The Hamilton College Chapel, on the campus of Hamilton College in Clinton, NY, was completed in 1827.

==Architecture==
The façade was designed by architect Philip Hooker, notable for his many designs of public buildings in Albany, NY, as well as for designing Hyde Hall in Springfield Center, NY. The conservative Federal style of the chapel is characteristic of Hooker's work. The distinctive three story main body and interior design are credited to John H. Lothrop, a Hamilton College trustee. The design includes three bays on the eastern façade and eight bays of double hung windows along the north and south faces of the building. The mellow orange of the stone body of the chapel is Oriskany stone, while the corner quoins are of Trenton limestone. The Oriskany stone was quarried and laid by Reuben Wilcox of Whitestown, NY. The interior carpentry was done by Deacon Isaac Williams, of Clinton, NY. The tower of the eastern façade of the building is topped by a white, octagonal cupola. The quill weathervane atop the cupola is representative of Hamilton College's commitment to teaching students to write effectively.

==Uses==
The chapel was originally designed as classrooms and offices, as well as the chapel proper. Spaces in the building have been used for many purposes. Until 1872 the college library was housed in increasing portions of the top floor the chapel.

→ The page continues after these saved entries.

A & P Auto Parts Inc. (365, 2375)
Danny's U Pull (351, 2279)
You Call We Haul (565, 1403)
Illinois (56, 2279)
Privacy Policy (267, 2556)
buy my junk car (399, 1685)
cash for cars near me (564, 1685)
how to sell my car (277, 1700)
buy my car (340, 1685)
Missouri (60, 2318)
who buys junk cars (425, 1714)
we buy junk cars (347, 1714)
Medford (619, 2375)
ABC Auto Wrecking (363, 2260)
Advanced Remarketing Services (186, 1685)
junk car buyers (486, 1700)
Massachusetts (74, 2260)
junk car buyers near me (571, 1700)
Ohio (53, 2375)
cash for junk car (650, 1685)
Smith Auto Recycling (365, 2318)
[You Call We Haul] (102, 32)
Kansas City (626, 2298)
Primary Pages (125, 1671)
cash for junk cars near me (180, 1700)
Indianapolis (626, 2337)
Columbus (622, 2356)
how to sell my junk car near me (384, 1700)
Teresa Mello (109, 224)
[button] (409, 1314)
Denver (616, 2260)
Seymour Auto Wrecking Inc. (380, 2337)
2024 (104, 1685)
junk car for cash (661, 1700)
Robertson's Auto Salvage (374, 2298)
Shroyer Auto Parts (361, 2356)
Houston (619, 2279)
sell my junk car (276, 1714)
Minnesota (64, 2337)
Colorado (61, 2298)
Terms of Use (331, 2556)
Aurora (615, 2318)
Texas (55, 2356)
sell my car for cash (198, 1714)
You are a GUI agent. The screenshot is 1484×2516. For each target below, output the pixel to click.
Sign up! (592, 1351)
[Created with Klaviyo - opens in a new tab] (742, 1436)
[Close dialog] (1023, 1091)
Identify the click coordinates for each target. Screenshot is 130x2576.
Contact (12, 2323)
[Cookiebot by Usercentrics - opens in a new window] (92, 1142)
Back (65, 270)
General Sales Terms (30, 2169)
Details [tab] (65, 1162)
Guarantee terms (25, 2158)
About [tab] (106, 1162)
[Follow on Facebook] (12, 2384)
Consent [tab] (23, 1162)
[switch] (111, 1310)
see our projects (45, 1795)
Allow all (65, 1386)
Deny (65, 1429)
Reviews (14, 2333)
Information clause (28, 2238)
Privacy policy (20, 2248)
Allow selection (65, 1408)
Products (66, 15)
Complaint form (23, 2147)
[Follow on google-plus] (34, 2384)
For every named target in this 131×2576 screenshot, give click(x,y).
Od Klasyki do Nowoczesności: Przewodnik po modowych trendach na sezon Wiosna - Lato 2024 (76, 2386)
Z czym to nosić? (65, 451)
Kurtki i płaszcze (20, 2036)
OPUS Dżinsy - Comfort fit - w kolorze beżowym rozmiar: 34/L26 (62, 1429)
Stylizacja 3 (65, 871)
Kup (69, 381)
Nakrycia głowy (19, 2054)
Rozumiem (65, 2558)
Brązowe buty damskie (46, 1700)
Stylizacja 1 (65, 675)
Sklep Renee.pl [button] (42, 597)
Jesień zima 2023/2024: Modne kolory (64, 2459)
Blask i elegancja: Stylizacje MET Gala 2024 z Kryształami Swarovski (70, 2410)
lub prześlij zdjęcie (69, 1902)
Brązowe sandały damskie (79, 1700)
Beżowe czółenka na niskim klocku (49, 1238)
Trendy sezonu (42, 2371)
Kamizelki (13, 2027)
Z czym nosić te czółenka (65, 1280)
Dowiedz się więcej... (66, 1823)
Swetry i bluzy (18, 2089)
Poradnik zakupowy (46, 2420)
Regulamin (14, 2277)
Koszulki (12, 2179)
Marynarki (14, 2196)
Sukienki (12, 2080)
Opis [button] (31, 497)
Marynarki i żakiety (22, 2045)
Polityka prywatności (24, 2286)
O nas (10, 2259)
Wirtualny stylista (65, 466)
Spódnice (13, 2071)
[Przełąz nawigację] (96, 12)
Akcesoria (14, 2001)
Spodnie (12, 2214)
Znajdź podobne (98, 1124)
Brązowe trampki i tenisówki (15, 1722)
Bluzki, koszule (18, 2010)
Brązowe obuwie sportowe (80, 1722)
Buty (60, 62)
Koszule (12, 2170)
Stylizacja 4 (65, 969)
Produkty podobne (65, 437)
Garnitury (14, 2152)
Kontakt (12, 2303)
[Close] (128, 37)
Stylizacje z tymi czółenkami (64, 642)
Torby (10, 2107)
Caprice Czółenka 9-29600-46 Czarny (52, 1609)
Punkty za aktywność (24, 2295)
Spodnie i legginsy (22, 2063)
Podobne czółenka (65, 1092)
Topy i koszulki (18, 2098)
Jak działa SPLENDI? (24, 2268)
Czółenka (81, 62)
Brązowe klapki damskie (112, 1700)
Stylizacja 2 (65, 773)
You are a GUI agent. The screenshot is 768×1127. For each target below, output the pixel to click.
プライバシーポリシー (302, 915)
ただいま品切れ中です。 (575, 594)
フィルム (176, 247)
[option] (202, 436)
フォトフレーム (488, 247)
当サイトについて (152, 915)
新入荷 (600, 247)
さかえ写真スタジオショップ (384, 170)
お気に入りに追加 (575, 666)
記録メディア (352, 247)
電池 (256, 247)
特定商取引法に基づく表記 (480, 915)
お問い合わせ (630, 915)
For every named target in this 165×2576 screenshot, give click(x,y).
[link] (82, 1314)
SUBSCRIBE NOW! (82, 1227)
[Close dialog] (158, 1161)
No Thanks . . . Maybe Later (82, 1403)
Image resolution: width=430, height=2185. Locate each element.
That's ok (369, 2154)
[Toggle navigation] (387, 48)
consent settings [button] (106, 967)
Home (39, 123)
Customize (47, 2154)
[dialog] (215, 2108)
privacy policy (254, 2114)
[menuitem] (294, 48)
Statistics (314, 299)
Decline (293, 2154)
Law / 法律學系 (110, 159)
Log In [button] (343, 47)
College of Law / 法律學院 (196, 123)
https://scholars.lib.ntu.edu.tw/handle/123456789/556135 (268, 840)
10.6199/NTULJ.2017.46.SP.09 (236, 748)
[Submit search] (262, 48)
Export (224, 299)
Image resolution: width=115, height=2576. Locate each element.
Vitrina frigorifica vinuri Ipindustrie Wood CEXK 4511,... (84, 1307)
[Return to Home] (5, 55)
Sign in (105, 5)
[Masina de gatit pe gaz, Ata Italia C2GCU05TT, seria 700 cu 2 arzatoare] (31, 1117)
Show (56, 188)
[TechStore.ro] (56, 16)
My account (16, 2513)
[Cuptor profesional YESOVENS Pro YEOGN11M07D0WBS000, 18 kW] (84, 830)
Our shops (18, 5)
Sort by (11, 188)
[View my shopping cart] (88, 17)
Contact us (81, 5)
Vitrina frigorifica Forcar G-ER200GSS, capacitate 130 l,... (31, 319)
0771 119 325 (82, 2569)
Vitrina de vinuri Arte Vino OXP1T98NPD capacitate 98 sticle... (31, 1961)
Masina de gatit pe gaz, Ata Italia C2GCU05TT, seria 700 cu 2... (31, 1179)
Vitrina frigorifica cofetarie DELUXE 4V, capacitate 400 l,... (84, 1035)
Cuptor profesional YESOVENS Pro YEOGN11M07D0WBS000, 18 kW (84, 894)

From 1830-1855 the chemistry lab was lodged in the cellar. Commencement exercises were held in the chapel from 1898-1946. Currently, as well as for religious services, the chapel is used for public lectures, concerts and assemblies.

==Alterations==
Many changes have been made to the building. In 1877 the three faced clock still in evidence today was donated by John Wanamaker, of Philadelphia. In 1893, the steeple was restored. The current bell was installed in 1902, and electrified in 1950. Electricity was installed in the building in 1907, and fire fighting equipment in 1916. In 1949, the interior was remodeled. More recently, in 1999 the third floor office and meeting space was renovated. A tracker organ was installed.